Exercise instructions
Repeat verbatim each line from the line with "Click the EventStore type in the constructor" to the end of the entries. Pictures do not belong in the copy.

######

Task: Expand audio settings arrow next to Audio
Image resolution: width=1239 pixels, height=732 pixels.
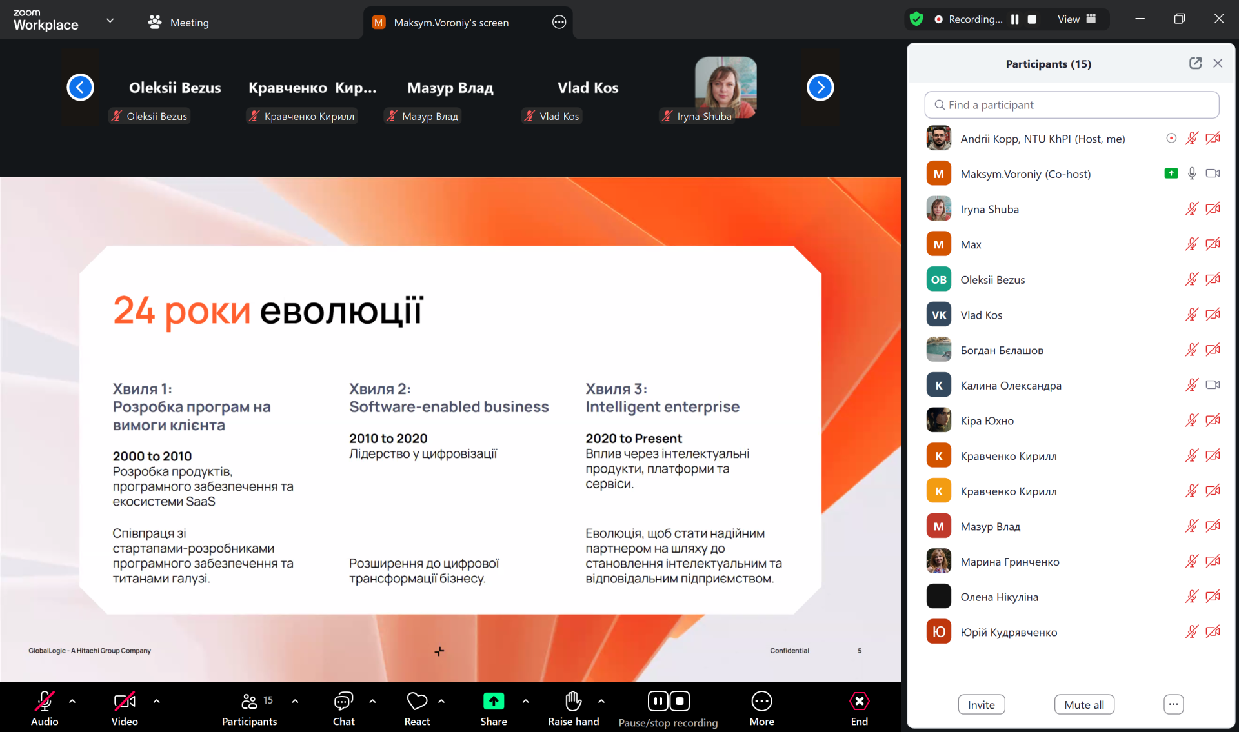Action: coord(72,701)
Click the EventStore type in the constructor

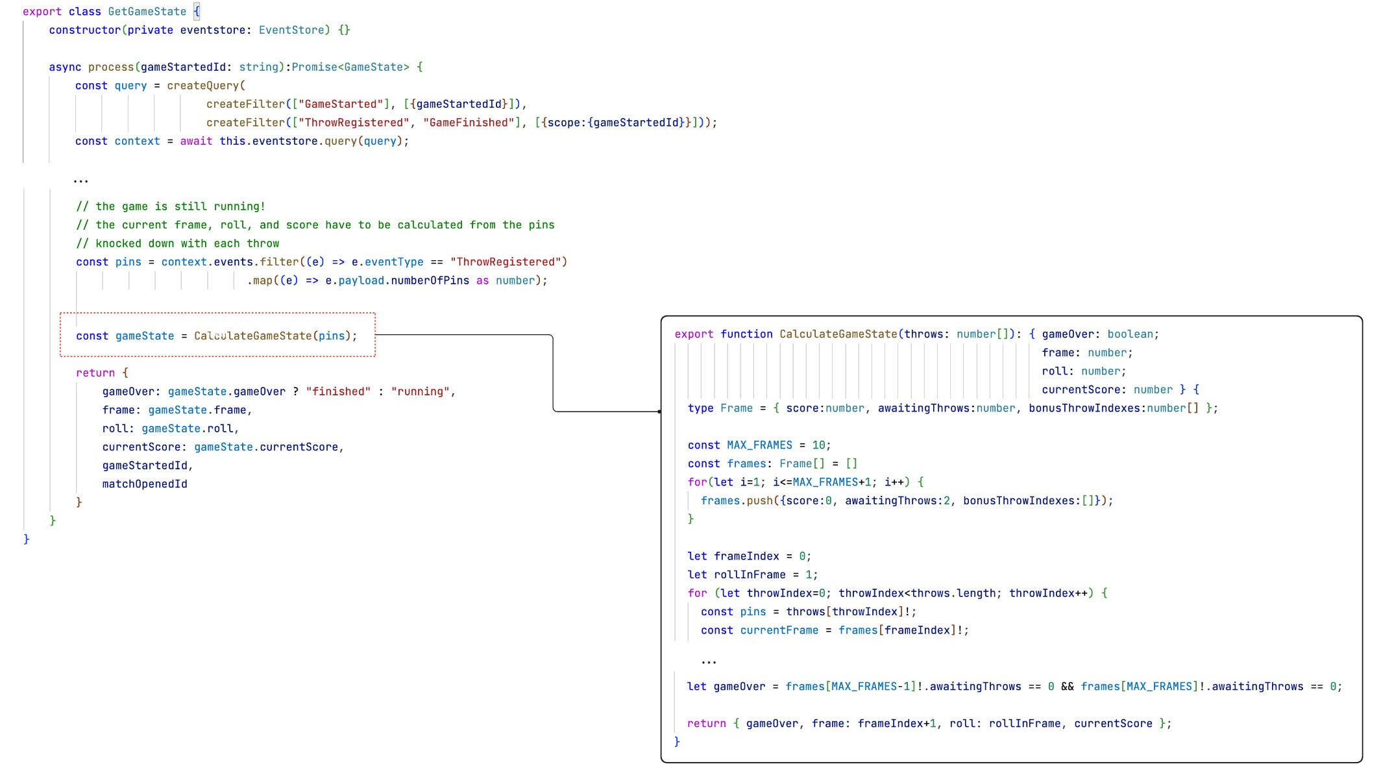(x=291, y=30)
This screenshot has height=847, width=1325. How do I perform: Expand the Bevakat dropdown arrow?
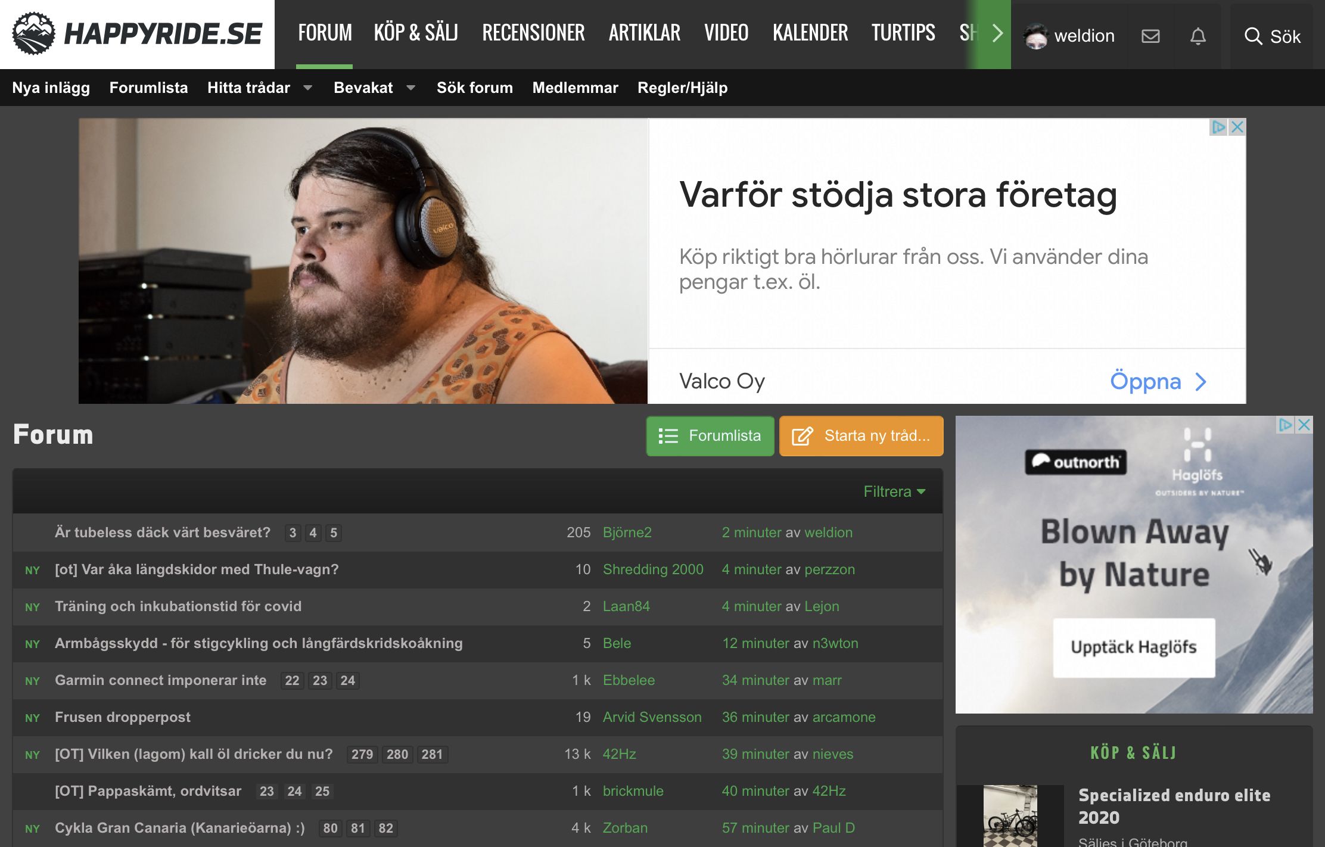pyautogui.click(x=411, y=88)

######

Solution
Click the EventStore type in the constructor

(x=291, y=30)
This screenshot has height=847, width=1325. How do I perform: Expand the Bevakat dropdown arrow?
pyautogui.click(x=411, y=88)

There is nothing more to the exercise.